自分の使用するプラットフォーム、VRChatではまず登録をすると「new user」というランクから始まる。そのランクではアバターを変更することができないので、公演に相応しいアバターを身に付けるために、とにかくプレイ時間を稼ぎ、他のユーザーにフレンド申請(相互フォローのようなもの)をして友だちを作らなければならなかった。
最初はVRChat内での独特の言葉や文化に戸惑いながら、色々なことを学んだ。友だちの作り方とか……。一人でできると思っていたけれど、結局、沢山の人と交流をした。
そして無事にランクも上がり、落語ができるように。ここまでも人にアバターを作ってもらったり、落語ができる寄席(仮想空間)を作っていた方を紹介してもらったりと、沢山の人にお世話になった。
そして、Rさんからご提案いただいたVRでの英語落語の公演当日を迎えた。自分としては「まぁ、最初にしては頑張った……」くらいの感想しかない。緊張でよく覚えていないのが正直なところだ。リアルと同じように、会場にざわざわと集まってくる人々の話し声、開演前のブザー音。
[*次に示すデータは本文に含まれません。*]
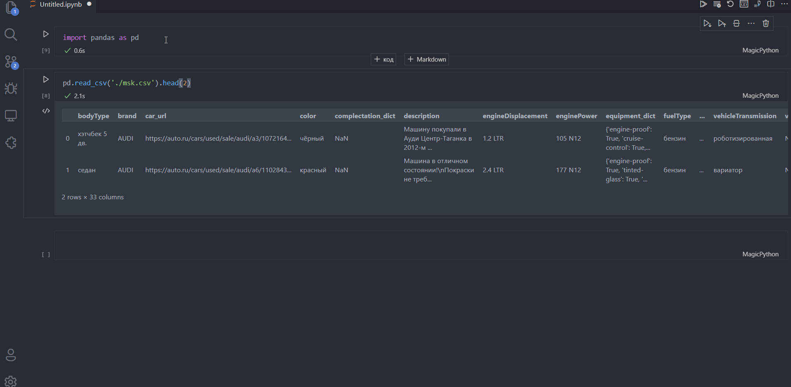Click the MagicPython language selector of the first cell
あの瞬間は、本当に緊張感に包まれていた。寄席で初めて落語をやった時を思い出した。
だが、終わってみると、やはり悔しかった。「もっとできたのではないか? もっと喜んでもらえたのではないか?」と、つい思ってしまう。
試行錯誤の舞台裏
そこから2ヶ月間、考えた。
落語をVRで定着させるためには、そして自分のスキルを上げるためには、公演を続けなければならない。しかし、今後もRさんに頼るわけにはいかない。海外向けではなく、日本語話者向けの公演をしなければならないからだ。くよくよと考えながらも舵を切った。
公演をやるにはリアルの公演と同じで、運営を手伝ってくれる人や場所が必要だ。そこで自分は、VRの中で寄席の仮想空間を作っていたIさんにコンタクトを取る。Iさんは落語が好きで、その好きが高じて寄席(仮想空間)を作ったのだと言う。あまりにも実在の寄席と似ているので、関係者かと疑ったほどだ。

そこから、Iさんと二人で試行錯誤が始まった。ポスターはどうするか、告知はどうするか……。
やがて年が明けた、2025年1月13日(月)に『VRC落語会』第1回目の公演を行うことが決定した。「同期会」と言って、同じ時期にVRを始めた人たちが集う大規模のグループがある。そこを中心に様々なところで告知を行ったものの、はじめは「30人から50人くらい集まれば、それでいい」と思っていた。